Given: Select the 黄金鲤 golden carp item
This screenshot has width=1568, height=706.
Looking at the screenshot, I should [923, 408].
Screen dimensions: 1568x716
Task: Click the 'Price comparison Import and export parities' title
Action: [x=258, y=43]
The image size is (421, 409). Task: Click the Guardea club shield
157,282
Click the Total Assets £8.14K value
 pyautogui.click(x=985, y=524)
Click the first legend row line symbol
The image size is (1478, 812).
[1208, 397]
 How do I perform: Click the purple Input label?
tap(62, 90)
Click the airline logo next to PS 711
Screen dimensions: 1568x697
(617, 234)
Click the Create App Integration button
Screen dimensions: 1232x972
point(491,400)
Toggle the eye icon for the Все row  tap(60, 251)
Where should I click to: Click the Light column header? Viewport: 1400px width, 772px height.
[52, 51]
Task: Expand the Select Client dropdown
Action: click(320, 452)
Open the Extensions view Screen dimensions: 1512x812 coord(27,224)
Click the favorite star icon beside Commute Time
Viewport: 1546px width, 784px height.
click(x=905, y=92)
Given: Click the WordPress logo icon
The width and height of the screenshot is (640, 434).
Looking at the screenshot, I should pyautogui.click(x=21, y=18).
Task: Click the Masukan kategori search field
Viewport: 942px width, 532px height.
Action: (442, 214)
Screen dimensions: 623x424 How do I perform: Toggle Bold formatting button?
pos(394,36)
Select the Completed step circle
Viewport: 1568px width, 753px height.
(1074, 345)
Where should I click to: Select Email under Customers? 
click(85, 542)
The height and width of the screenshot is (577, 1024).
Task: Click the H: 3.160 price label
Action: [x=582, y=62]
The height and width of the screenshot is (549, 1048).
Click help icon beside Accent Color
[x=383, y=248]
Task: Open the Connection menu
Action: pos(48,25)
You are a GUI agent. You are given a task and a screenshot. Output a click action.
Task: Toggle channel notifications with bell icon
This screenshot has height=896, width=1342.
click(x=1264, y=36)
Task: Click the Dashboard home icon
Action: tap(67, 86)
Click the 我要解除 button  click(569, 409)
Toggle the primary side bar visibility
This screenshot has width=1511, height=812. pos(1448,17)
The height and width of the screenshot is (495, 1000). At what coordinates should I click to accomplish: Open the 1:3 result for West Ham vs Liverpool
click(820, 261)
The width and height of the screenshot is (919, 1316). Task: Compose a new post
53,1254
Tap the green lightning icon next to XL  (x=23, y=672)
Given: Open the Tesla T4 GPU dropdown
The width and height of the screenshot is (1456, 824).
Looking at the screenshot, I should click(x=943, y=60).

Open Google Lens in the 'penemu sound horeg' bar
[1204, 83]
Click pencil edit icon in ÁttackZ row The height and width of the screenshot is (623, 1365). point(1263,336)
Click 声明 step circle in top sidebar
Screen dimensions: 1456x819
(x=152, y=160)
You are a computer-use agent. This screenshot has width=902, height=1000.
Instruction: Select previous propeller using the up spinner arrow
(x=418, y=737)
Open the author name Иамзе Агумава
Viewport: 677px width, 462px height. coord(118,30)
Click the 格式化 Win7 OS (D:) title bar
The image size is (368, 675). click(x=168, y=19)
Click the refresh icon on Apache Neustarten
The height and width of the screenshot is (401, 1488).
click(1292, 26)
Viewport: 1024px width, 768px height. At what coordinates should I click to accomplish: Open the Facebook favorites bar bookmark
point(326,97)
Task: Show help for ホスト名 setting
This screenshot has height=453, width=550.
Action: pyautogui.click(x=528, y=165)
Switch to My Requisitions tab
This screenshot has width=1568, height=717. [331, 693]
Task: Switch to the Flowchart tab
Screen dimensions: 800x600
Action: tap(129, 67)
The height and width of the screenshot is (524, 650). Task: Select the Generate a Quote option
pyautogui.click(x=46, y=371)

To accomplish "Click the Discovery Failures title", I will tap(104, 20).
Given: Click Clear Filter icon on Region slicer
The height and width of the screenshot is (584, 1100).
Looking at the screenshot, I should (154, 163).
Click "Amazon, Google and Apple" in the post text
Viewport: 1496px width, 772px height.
○ ○ ○ ○
TASK → Start at the line that has "Screen dimensions: 623x424" and stop after the line that has "Click the 我要解除". Output only those lines, renaming "Accent Color" to "Theme Color" and leaving everything else unchanged.

CORRECT RESPONSE →
Screen dimensions: 623x424 How do I perform: Toggle Bold formatting button?
pos(394,36)
Select the Completed step circle
Viewport: 1568px width, 753px height.
(1074, 345)
Where should I click to: Select Email under Customers? 
click(85, 542)
The height and width of the screenshot is (577, 1024).
Task: Click the H: 3.160 price label
Action: [x=582, y=62]
The height and width of the screenshot is (549, 1048).
Click help icon beside Theme Color
[x=383, y=248]
Task: Open the Connection menu
Action: pos(48,25)
You are a GUI agent. You are given a task and a screenshot. Output a click action.
Task: Toggle channel notifications with bell icon
This screenshot has height=896, width=1342.
click(x=1264, y=36)
Task: Click the Dashboard home icon
Action: tap(67, 86)
Click the 我要解除 button  click(569, 409)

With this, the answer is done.